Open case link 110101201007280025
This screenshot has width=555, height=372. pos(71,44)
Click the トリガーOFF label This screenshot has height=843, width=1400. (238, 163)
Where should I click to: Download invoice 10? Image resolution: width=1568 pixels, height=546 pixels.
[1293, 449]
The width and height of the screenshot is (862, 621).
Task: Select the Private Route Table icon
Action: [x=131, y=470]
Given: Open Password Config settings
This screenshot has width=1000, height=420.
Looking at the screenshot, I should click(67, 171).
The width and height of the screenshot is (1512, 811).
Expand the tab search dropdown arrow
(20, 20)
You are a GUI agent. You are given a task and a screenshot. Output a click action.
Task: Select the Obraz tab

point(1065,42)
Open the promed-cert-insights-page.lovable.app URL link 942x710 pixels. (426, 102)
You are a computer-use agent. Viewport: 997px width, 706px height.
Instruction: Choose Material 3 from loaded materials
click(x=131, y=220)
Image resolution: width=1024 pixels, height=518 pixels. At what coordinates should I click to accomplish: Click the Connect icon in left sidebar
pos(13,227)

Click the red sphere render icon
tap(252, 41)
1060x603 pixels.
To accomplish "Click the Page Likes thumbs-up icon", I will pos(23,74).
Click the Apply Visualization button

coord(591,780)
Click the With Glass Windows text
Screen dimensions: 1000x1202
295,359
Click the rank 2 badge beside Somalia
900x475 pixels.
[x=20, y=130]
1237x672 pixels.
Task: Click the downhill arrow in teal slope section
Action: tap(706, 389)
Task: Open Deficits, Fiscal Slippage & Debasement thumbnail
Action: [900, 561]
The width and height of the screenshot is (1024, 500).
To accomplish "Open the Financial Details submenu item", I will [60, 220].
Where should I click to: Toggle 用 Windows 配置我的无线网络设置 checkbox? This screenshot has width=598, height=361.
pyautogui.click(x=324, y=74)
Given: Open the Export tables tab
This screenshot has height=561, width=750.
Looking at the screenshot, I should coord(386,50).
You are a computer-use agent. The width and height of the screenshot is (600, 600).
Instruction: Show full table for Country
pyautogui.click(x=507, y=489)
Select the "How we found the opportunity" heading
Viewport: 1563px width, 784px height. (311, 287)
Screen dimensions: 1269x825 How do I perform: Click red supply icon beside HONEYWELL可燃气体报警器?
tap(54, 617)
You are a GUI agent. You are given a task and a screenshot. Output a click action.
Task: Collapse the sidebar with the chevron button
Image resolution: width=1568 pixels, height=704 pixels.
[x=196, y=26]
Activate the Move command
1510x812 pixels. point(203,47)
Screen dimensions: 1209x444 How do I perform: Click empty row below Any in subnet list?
________
The task
Please extract exactly, and only, the lines from the line containing "Task: Collapse the" through the last line of the records.

Your response
Task: Collapse the sidebar with the chevron button
Image resolution: width=1568 pixels, height=704 pixels.
[x=196, y=26]
Activate the Move command
1510x812 pixels. point(203,47)
Screen dimensions: 1209x444 How do I perform: Click empty row below Any in subnet list?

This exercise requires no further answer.